- _Directions_: Without changing a word, copy every line of the listing below and leave out the images.

- _Dataset entries_:
┌──

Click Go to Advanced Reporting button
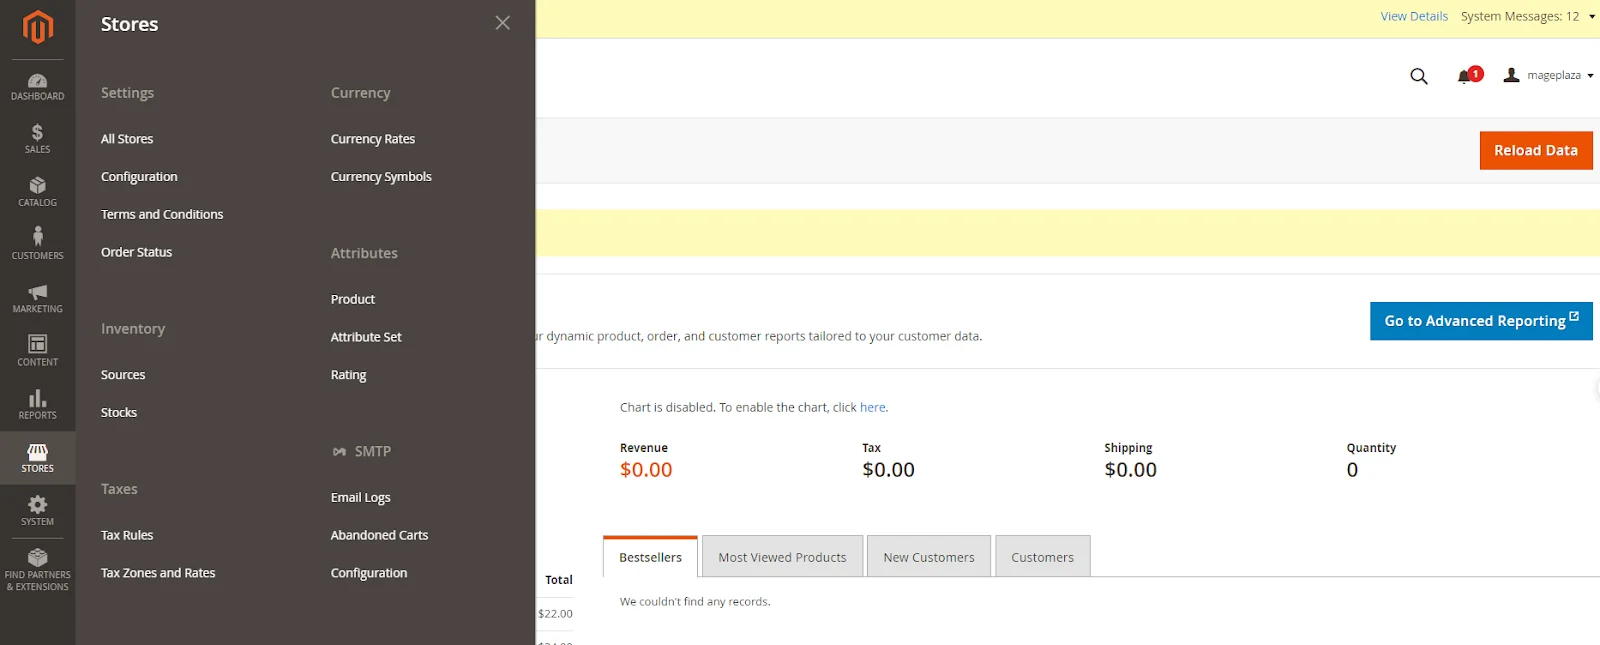Screen dimensions: 1600x645 tap(1480, 321)
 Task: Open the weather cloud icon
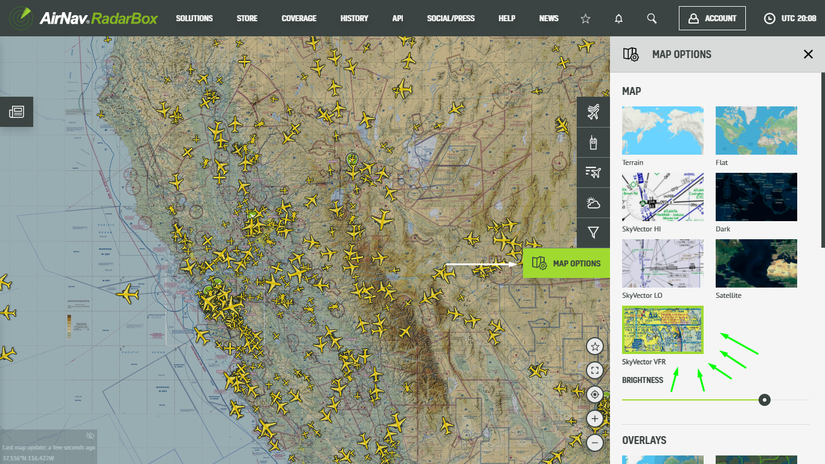(x=593, y=203)
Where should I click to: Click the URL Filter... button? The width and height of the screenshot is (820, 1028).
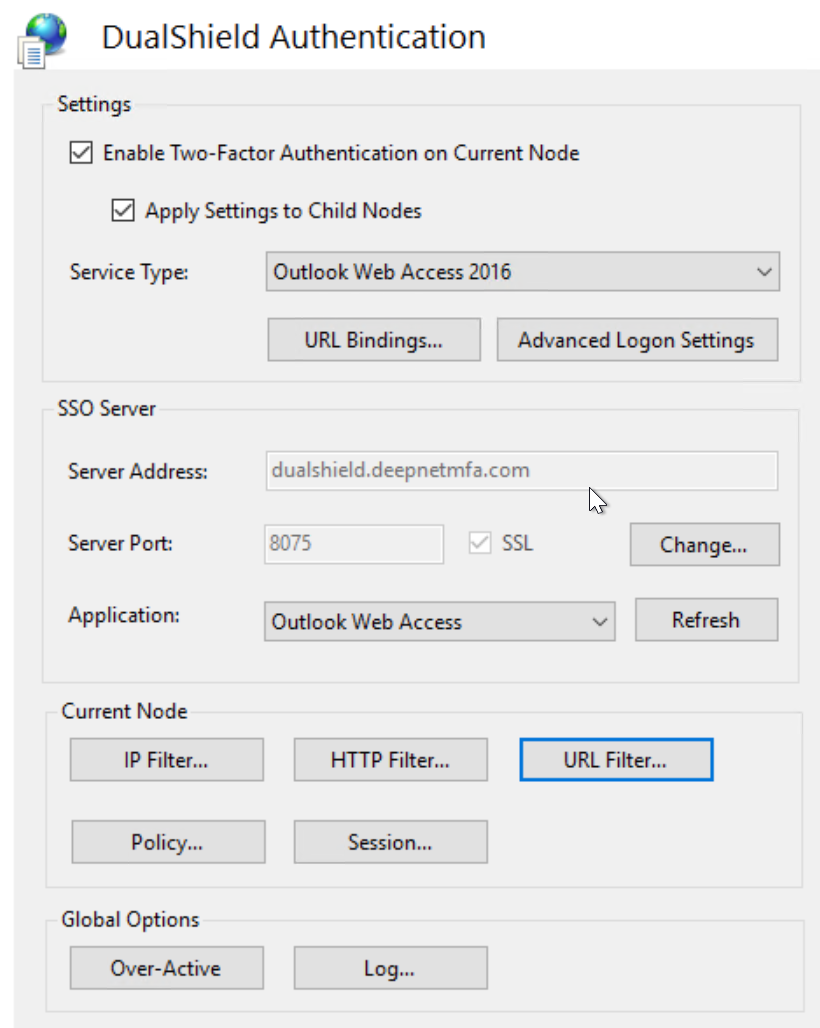(x=615, y=760)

└──

- _Task answer_:
Click Go to Advanced Reporting button
Screen dimensions: 1600x645 tap(1480, 321)
 Task: Open the weather cloud icon
(x=593, y=203)
Where should I click to: Click the URL Filter... button? The width and height of the screenshot is (820, 1028).
(x=615, y=760)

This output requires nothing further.